Does your city have pigeons?
 
As the thread title suggests, are there pigeons in your city or not?

I've found pigeons to be uncommon where I live, which is a smaller mostly suburban city. Grackles, sure, but no pigeons.

I was in Houston a few days ago, and sure enough, there were pigeons. But only in downtown, you don't see them in the suburbs much. I wonder where the colonies live and breed and how far they get outside conventionally urban areas?

Any pigeon stories to tell?

dubu Jan 10, 2018 4:01 AM

I saw a pigeon at my dads house in the cascade mountains in Oregon. It was the only one and I think it was eating food from someone feeding squirrels because it would hang ot next to a squirrel. I saw a pretty tropical bird too. Someone lost a pet bird or something. The ravens there are cool.

jd3189 Jan 10, 2018 4:25 AM

In every single major or midsize city's downtown I have been to, I have seen pigeons. But only a few had them outside the city center. NYC has them beyond Manhattan. I remember one pooped on my dad's car when I was in 5th grade in Brooklyn.

Don't know about anywhere else, but some New Yorkers call them "flying rats".

Steely Dan Jan 10, 2018 4:33 AM

Chicago has pigeons, both in downtown and throughout the neighborhoods.

I've also seen plenty of pigeons in evanston, so that's at least one burb with pigeons.

Sun Belt Jan 10, 2018 4:38 AM

I'm trying to think of a city where I haven't seen pigeons. They seem to be everywhere, hot, cold, wet, dry.

The North One Jan 10, 2018 5:49 AM

But does your city have falcons?

LMich Jan 10, 2018 9:27 AM

I rarely see pigeons in my city. But sparrows and starlings are everywhere. A few months back I saw two starlings work as a team to kill a sparrow. It was horrifying. Doves are also fairly common. But, no, I don't see a lot of pigeons in Michigan's capital city.

One of my earliest memories down the road in Detroit, however, are the aggressive-ass seagulls anywhere along the riverfront. Ugh.

10023 Jan 10, 2018 11:34 AM

Doesn't every city have pigeons? At least in temperate climates.

kool maudit Jan 10, 2018 12:58 PM

Lotta magpies here.

niwell Jan 10, 2018 2:23 PM

All of the pigeons.
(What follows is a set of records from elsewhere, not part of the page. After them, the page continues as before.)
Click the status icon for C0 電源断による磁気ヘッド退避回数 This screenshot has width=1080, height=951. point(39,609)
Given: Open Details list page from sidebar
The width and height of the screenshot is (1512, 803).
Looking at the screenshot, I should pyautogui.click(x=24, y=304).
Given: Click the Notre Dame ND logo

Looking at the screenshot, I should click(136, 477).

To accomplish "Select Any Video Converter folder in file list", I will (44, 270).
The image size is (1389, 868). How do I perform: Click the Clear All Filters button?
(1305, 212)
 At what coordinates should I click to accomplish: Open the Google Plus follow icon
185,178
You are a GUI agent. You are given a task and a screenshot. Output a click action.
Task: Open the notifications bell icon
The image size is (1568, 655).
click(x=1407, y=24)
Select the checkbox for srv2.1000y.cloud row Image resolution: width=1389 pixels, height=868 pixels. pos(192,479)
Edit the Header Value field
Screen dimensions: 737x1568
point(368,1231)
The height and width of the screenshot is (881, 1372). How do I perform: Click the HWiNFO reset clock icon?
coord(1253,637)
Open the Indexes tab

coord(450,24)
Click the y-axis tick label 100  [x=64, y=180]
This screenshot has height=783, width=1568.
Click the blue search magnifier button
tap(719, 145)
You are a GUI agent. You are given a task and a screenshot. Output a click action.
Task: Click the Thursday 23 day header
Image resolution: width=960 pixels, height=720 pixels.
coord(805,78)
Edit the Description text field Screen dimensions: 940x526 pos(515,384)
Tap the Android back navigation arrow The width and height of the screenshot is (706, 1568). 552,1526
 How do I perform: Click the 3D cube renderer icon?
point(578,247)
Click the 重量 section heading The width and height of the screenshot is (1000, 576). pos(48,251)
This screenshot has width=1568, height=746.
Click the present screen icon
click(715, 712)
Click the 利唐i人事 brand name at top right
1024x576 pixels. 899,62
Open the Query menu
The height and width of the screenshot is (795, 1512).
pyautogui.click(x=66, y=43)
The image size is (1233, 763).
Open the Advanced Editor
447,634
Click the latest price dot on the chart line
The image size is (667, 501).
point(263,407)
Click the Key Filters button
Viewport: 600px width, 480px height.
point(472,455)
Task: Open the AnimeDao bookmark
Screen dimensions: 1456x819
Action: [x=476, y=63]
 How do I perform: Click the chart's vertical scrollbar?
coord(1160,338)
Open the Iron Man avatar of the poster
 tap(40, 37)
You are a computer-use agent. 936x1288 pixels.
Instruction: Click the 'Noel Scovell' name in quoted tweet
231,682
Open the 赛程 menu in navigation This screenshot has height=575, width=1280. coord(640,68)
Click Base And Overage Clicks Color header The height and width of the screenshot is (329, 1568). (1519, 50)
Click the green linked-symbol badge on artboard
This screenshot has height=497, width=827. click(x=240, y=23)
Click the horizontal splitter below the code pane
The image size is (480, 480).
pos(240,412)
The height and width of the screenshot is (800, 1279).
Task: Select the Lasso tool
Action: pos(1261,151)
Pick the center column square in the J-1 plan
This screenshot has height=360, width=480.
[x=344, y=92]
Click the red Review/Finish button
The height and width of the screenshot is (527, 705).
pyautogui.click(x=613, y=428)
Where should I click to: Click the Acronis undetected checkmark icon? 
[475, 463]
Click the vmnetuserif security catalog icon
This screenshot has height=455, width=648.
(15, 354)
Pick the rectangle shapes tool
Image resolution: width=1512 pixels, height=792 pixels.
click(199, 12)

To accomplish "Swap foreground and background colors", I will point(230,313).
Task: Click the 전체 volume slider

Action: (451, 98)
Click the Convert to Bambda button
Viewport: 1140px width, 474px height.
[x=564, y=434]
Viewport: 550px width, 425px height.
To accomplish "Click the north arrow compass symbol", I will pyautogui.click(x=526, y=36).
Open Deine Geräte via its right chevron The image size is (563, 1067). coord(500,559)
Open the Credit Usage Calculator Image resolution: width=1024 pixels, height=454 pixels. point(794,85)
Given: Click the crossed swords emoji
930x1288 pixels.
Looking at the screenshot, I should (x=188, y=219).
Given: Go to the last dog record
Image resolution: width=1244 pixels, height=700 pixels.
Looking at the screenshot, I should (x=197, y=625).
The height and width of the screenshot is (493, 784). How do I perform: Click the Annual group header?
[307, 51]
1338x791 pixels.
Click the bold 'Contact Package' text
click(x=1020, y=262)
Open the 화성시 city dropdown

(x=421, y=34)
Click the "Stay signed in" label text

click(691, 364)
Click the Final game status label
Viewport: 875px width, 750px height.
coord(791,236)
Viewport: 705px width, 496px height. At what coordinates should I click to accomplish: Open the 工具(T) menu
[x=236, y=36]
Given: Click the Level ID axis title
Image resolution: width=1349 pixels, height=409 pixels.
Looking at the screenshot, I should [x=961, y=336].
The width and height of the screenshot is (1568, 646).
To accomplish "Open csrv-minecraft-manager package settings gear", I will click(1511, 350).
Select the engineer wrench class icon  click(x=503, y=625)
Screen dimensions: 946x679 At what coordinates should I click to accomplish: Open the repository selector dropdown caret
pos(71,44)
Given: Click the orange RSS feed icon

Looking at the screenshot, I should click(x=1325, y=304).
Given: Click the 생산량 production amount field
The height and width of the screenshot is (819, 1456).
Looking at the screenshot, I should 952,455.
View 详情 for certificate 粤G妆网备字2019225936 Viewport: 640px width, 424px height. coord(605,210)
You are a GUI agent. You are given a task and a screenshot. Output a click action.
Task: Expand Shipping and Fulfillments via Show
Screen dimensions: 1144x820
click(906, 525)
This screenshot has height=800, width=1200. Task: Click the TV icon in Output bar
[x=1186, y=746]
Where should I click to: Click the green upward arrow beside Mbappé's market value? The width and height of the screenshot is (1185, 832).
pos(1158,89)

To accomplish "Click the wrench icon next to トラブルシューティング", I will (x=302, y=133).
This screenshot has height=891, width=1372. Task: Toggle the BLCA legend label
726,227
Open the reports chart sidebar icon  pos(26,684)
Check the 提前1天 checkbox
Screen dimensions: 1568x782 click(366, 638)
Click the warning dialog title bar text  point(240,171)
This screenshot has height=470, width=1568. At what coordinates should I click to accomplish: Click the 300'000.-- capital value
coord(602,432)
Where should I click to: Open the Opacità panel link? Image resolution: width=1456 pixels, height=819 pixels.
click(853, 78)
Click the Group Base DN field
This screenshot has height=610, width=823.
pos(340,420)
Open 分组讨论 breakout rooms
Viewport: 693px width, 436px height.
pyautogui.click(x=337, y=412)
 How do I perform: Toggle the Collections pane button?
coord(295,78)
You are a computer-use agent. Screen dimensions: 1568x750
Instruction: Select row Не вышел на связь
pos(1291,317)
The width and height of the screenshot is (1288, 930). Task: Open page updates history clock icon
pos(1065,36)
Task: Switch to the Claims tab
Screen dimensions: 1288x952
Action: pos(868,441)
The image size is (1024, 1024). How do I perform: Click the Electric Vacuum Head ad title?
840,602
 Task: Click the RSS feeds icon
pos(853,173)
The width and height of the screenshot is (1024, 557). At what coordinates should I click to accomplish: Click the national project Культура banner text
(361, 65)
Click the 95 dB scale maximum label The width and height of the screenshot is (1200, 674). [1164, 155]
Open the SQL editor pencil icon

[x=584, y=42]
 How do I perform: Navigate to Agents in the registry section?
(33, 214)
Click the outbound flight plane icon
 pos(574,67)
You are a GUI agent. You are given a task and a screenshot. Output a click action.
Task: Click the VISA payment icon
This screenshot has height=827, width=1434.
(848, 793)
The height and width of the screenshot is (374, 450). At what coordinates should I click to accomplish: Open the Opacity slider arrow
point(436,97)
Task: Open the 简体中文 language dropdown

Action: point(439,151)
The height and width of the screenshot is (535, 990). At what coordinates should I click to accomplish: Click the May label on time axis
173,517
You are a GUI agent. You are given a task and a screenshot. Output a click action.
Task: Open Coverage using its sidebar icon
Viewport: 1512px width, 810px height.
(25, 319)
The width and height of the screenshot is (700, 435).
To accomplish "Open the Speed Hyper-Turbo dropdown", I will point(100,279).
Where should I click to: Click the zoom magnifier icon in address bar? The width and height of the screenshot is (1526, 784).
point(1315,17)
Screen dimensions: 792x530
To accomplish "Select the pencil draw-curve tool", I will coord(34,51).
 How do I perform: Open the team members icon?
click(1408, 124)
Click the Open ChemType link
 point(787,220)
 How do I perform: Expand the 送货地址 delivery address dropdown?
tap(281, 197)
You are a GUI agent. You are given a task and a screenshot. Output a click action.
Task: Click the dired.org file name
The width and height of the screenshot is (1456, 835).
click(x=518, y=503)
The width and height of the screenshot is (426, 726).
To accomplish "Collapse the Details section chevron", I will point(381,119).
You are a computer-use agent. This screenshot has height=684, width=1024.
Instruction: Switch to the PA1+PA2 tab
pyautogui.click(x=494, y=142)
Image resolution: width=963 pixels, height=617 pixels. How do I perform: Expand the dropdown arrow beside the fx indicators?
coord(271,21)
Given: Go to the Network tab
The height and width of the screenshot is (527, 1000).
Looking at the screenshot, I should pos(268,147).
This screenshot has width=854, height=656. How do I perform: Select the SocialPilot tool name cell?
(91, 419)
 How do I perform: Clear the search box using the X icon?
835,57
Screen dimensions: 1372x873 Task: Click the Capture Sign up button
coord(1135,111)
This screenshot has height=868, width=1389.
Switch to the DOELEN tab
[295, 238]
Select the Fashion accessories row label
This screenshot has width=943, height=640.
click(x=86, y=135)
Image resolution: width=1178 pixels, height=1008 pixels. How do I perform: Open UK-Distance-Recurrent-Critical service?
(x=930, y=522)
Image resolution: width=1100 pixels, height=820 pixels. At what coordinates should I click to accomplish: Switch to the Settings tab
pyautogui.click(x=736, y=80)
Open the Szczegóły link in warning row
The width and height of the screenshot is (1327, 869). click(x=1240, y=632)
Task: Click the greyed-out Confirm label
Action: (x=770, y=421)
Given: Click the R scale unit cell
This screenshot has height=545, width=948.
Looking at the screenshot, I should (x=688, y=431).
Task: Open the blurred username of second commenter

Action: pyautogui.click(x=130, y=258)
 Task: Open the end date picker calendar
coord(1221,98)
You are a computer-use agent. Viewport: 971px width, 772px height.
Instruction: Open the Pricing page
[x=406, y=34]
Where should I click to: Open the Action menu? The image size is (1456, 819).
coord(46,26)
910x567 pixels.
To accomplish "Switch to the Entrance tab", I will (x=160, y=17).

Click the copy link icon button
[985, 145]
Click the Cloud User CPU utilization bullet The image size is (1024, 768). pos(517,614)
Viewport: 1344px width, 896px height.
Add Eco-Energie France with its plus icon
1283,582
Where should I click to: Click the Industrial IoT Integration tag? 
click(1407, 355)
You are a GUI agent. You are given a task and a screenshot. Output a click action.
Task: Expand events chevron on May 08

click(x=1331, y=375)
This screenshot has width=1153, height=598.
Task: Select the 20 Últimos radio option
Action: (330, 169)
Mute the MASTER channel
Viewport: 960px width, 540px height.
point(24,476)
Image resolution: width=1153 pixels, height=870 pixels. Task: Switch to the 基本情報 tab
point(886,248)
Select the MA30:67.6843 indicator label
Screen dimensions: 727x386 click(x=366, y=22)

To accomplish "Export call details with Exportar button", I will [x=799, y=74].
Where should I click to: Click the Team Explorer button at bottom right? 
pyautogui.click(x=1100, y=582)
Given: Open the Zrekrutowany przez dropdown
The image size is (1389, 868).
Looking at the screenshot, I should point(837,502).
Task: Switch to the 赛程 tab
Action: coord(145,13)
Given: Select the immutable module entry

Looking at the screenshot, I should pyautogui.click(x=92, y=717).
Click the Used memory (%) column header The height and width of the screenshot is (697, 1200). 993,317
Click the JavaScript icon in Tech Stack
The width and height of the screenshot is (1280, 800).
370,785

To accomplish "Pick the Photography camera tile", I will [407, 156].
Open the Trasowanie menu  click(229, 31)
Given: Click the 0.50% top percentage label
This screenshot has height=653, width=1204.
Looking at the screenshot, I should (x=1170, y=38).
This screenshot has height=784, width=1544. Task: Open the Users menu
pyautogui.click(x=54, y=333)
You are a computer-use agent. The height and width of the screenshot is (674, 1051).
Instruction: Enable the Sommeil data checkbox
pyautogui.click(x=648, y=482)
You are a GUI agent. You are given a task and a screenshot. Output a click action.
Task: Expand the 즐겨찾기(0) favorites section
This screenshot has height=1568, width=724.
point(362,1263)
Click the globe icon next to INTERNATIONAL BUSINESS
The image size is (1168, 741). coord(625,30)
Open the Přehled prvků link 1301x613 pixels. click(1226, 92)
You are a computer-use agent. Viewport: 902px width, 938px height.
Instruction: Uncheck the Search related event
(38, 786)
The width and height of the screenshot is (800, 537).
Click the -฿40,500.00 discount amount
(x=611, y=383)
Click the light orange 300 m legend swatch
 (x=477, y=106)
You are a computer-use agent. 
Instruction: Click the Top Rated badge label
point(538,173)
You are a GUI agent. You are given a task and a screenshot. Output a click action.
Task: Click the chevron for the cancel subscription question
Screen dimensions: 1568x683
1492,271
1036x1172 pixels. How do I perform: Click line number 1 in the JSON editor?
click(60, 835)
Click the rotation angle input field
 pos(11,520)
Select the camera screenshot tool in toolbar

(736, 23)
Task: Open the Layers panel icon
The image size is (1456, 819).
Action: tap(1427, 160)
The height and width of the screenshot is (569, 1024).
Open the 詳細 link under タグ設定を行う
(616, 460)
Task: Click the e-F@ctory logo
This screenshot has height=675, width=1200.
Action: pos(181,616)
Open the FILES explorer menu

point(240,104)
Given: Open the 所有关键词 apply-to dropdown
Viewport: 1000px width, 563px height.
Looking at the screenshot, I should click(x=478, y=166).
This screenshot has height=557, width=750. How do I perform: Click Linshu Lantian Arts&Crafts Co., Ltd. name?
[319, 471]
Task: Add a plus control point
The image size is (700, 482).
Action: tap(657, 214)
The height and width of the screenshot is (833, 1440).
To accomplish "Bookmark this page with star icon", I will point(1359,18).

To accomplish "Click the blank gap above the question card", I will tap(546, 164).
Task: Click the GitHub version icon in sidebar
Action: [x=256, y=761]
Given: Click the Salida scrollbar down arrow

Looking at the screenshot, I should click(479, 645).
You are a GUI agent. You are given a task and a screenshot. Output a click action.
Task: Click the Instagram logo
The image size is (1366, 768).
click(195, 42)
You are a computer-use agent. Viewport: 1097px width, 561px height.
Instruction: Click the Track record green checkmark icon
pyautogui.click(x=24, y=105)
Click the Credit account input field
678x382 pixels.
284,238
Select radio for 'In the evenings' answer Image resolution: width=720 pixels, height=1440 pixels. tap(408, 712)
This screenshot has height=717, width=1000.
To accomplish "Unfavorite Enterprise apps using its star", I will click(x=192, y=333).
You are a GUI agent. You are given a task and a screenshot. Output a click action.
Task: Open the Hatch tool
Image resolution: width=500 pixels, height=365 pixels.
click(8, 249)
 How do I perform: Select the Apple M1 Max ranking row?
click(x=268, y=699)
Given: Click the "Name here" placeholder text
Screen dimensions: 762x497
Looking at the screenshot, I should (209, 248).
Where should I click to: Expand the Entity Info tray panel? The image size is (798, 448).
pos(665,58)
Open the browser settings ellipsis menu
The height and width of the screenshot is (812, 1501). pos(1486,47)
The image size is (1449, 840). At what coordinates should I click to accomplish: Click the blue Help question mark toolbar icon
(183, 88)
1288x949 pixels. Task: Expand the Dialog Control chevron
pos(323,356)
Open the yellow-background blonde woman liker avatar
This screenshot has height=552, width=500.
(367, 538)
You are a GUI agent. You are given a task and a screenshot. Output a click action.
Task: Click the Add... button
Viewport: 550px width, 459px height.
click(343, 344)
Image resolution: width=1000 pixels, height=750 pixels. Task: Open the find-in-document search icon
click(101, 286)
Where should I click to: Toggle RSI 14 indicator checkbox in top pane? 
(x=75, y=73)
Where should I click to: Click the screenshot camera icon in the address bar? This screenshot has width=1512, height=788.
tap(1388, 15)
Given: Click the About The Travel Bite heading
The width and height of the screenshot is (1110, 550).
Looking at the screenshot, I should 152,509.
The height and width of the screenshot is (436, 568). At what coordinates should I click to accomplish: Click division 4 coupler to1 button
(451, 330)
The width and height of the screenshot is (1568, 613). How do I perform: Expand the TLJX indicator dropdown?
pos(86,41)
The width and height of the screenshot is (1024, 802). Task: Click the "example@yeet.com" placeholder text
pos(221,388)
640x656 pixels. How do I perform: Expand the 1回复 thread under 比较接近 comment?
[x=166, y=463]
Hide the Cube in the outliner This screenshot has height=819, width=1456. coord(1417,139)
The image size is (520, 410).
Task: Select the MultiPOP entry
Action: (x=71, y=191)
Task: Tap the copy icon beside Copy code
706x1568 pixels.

And I'm pretty sure that the main concentration in the city is the plaza outside my office building. Vagrants like to feed them despite signage telling you not to so they often flock by the hundreds and it's quite terrifying.

Nearby Queen's Park is relatively pigeon free due to the residency of a red tailed hawk. You occasionally see pigeon carcasses on the grass before they are removed.

JManc Jan 10, 2018 2:25 PM

Can't recall a city where I haven't seen a pigeon. Houston turns into a Hitchcock movie every November/December when millions of grackles migrate here:

https://farm6.static.flickr.com/5292...474edf8a_b.jpg

pdxtex Jan 10, 2018 2:45 PM

portland has lots of urban birds. pigeons, seagulls, falcons and CROWS!! lots of crows for some reason. they congregate at sunset in the trees downtown near waterfront. thousands and thousands of crows.

10023 Jan 10, 2018 2:59 PM

"Does your city have seagulls?" might make for a more interesting thread.

Steely Dan Jan 10, 2018 3:03 PM

Quote:

Originally Posted by 10023 (Post 8042049)
"Does your city have seagulls?"

chicago definitely has seagulls.

most famousy, the seagulls that descend on wrigely near the end of day games.


Why Gulls Love Wrigley Field, Especially After 4 PM

Video Link



what a noisy, noisy bird.

Vlajos Jan 10, 2018 3:11 PM

Yes, we have pigeons, seagulls, cardinals, crows, black birds, robins, sparrows, falcons and bald eagles now, which is crazy.

iheartthed Jan 10, 2018 3:33 PM

I thought pigeons are like rats in that they are everywhere people go. I would like to know of a major urban area that doesn't have pigeons.

Cirrus Jan 10, 2018 3:50 PM

The original name for the birds we call pigeons was "rock dove." Their natural habitat is very rocky places. Thus they love concrete/granite urban centers but don't care much for grassy suburbs. You see them downtown and in very dense neighborhoods, but not in single-family neighborhoods.

Cirrus Jan 10, 2018 3:52 PM

Anyway

A few years ago we had a thread on what urban birds predominate in your city.

Not that we can't do it again, but y'know.

In the urban parts of DC, you see pigeons, sparrows, and starlings every single day. As you move outwards into lower density neighborhoods, you still see the latter two, but the pigeons are replaced by robins.

maru2501 Jan 10, 2018 3:58 PM

the wrigley gulls are awesome. They show up at 4:15 knowing that a roughly three-hour game that starts at the day baseball time of 1:20 should be over and they can scavenge. Decades of training

The random 3 pm game is when they really get confused.

pj3000 Jan 10, 2018 4:28 PM

Pittsburgh... yes, has pigeons.

Erie... yes, has pigeons and seagulls (lots and lots of seagulls).